MONITOR: The concomitant or sequential use of other agents known to induce hepatotoxicity may potentiate the risk of liver injury associated with thioguanine. A high risk of liver toxicity characterized by vascular endothelial damage has been reported with long-term continuous use of thioguanine, particularly in children receiving the drug as part of maintenance therapy for acute lymphoblastic leukemia and in other conditions associated with continuous use. Liver toxicity usually presents as the clinical syndrome of hepatic veno-occlusive disease (hyperbilirubinemia, tender hepatomegaly, weight gain due to fluid retention, and ascites) or with signs of portal hypertension (splenomegaly, thrombocytopenia, and esophageal varices). Histopathological features include hepatoportal sclerosis, nodular regenerative hyperplasia, peliosis hepatitis, and periportal fibrosis.

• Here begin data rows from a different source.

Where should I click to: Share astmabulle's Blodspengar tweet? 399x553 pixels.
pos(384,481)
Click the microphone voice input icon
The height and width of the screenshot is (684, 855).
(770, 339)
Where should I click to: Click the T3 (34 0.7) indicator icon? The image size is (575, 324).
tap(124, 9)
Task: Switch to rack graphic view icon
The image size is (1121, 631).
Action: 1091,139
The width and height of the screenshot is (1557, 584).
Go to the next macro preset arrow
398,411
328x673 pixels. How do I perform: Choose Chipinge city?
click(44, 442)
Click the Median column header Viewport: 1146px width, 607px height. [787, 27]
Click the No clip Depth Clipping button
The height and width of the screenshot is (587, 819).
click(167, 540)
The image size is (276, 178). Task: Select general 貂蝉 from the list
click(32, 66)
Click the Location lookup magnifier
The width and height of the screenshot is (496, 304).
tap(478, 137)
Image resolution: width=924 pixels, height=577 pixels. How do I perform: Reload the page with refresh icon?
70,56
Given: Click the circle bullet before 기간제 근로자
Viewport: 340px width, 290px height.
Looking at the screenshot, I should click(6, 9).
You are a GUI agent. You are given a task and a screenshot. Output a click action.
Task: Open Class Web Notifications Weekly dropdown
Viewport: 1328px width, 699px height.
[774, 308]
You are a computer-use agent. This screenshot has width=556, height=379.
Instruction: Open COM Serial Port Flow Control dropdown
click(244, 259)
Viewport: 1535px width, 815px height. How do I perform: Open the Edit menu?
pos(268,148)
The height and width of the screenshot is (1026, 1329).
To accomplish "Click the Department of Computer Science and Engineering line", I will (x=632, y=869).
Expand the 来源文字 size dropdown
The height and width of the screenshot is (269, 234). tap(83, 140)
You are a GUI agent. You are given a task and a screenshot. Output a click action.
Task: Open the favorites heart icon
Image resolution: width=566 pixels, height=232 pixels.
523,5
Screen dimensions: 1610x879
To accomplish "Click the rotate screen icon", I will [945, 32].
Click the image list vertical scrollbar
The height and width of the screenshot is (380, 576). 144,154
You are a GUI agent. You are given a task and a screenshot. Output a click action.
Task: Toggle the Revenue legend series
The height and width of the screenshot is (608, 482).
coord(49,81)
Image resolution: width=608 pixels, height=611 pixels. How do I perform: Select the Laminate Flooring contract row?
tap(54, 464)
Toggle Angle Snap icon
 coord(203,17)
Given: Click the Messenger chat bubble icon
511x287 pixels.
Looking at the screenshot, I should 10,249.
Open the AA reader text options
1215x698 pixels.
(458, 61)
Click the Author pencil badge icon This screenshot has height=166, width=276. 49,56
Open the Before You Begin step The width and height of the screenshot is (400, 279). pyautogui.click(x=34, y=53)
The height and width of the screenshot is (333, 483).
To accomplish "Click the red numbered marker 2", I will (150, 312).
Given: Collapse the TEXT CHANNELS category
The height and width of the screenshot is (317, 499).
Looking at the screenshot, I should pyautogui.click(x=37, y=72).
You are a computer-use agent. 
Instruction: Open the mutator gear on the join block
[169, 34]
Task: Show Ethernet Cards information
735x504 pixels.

MANAGEMENT: The risk of hepatic injury should be considered when thioguanine is used with other potentially hepatotoxic agents (e.g., acetaminophen; alcohol; androgens and anabolic steroids; antituberculous agents; azole antifungal agents; ACE inhibitors; cyclosporine (high dosages); disulfiram; endothelin receptor antagonists; interferons; ketolide and macrolide antibiotics; kinase inhibitors; minocycline; nonsteroidal anti-inflammatory agents; nucleoside reverse transcriptase inhibitors; proteasome inhibitors; retinoids; sulfonamides; tamoxifen; thiazolidinediones; tolvaptan; vincristine; zileuton; anticonvulsants such as carbamazepine, hydantoins, felbamate, and valproic acid; lipid-lowering medications such as fenofibrate, lomitapide, mipomersen, niacin, and statins; herbals and nutritional supplements such as black cohosh, chaparral, comfrey, DHEA, kava, pennyroyal oil, and red yeast rice). Patients should be advised to seek medical attention if they experience potential signs and symptoms of hepatotoxicity such as fever, rash, itching, anorexia, nausea, vomiting, fatigue, malaise, right upper quadrant pain, dark urine, pale stools, and jaundice. Baseline and regular monitoring of hepatic function is recommended. Thioguanine therapy should be discontinued if there is evidence of toxic hepatitis or biliary stasis, as reversal of signs and symptoms of liver toxicity have been reported upon withdrawal. Early indications of liver toxicity are signs associated with portal hypertension such as thrombocytopenia out of proportion with neutropenia and splenomegaly. Elevations of liver enzymes have also been reported, but do not always occur.